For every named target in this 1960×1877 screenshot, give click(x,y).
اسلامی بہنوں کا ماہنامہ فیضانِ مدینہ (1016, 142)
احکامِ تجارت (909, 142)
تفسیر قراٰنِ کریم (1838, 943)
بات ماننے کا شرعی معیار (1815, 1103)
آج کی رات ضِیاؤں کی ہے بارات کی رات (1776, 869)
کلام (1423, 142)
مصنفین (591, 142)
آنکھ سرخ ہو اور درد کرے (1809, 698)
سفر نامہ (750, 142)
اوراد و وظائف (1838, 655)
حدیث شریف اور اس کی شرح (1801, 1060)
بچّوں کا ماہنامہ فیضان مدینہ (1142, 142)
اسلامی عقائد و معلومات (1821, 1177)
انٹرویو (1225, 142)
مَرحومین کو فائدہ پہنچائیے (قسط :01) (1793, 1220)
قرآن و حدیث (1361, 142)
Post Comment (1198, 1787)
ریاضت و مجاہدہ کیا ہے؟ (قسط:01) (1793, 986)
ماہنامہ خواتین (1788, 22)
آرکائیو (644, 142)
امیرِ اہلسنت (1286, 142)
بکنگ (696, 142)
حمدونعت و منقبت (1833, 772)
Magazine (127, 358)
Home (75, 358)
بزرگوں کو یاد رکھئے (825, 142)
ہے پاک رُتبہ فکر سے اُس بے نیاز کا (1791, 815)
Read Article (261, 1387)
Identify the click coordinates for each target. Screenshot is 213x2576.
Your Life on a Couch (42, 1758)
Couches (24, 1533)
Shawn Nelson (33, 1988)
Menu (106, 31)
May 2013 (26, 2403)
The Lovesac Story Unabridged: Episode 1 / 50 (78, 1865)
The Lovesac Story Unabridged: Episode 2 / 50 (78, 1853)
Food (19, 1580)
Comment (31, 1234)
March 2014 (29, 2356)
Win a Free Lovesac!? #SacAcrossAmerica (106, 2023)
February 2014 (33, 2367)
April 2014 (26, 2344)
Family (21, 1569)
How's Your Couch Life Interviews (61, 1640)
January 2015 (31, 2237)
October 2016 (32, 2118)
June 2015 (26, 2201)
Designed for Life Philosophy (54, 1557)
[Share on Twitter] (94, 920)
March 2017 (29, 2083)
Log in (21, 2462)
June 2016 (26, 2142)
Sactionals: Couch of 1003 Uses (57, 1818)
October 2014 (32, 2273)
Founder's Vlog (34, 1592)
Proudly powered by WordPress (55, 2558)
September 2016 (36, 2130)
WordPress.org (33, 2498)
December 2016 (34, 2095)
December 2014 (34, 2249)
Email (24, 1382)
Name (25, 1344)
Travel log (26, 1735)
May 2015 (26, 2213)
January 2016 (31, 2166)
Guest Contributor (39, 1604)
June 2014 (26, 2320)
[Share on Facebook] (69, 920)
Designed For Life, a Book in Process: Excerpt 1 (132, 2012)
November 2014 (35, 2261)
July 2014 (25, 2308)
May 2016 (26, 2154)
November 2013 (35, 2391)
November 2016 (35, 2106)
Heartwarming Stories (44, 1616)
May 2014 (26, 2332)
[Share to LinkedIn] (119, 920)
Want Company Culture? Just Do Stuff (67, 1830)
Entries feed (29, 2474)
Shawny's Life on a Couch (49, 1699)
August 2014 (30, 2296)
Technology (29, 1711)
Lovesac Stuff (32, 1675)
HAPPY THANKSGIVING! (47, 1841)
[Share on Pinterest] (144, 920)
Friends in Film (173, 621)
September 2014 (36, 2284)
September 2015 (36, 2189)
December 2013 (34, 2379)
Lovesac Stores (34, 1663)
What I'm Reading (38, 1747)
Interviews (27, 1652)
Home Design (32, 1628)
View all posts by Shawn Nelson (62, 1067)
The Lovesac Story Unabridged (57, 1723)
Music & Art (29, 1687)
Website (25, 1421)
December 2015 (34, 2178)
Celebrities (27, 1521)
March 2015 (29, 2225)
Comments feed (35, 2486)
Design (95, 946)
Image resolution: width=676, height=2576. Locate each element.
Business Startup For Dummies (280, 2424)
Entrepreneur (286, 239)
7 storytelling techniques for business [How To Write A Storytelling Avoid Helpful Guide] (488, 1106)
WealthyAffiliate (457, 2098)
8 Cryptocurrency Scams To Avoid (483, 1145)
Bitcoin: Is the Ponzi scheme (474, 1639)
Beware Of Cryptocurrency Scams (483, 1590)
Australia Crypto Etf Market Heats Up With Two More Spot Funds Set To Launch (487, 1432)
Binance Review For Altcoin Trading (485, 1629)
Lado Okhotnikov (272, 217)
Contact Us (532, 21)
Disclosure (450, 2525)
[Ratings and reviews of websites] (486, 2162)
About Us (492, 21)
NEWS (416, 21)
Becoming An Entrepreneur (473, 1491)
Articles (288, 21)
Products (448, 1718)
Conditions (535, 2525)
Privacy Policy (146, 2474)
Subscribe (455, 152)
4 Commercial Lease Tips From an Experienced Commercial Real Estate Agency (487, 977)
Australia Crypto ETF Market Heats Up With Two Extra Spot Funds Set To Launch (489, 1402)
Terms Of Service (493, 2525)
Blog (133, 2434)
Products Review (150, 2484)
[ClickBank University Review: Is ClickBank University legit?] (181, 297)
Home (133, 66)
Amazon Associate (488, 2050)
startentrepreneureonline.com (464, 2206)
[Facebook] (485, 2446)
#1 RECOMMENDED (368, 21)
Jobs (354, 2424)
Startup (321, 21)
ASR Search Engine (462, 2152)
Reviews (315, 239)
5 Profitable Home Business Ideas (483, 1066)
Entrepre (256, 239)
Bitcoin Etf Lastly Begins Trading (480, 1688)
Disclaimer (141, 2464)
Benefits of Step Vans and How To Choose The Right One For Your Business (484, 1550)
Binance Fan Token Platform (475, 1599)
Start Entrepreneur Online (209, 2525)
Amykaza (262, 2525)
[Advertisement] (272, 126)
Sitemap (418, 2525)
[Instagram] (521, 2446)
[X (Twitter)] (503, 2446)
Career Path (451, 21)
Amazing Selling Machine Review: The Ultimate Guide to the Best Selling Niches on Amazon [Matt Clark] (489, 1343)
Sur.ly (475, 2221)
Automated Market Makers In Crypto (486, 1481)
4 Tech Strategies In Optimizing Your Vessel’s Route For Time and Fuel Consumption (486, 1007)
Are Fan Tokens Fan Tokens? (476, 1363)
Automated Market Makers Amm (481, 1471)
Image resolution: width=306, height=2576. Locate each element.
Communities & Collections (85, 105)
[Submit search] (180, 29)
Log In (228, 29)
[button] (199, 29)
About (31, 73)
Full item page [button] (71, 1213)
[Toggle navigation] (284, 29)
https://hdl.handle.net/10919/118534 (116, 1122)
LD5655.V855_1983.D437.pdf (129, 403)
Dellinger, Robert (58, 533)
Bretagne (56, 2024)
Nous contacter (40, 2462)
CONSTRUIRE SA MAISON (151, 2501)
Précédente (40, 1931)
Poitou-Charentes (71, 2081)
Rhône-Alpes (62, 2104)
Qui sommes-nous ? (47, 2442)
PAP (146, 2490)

+ + + + +

- _TASK DETAILS_:
Look through the records above for the string "Stuff", then copy every line that has it.

- _RESULT OF THE EXERCISE_:
Want Company Culture? Just Do Stuff (67, 1830)
Lovesac Stuff (32, 1675)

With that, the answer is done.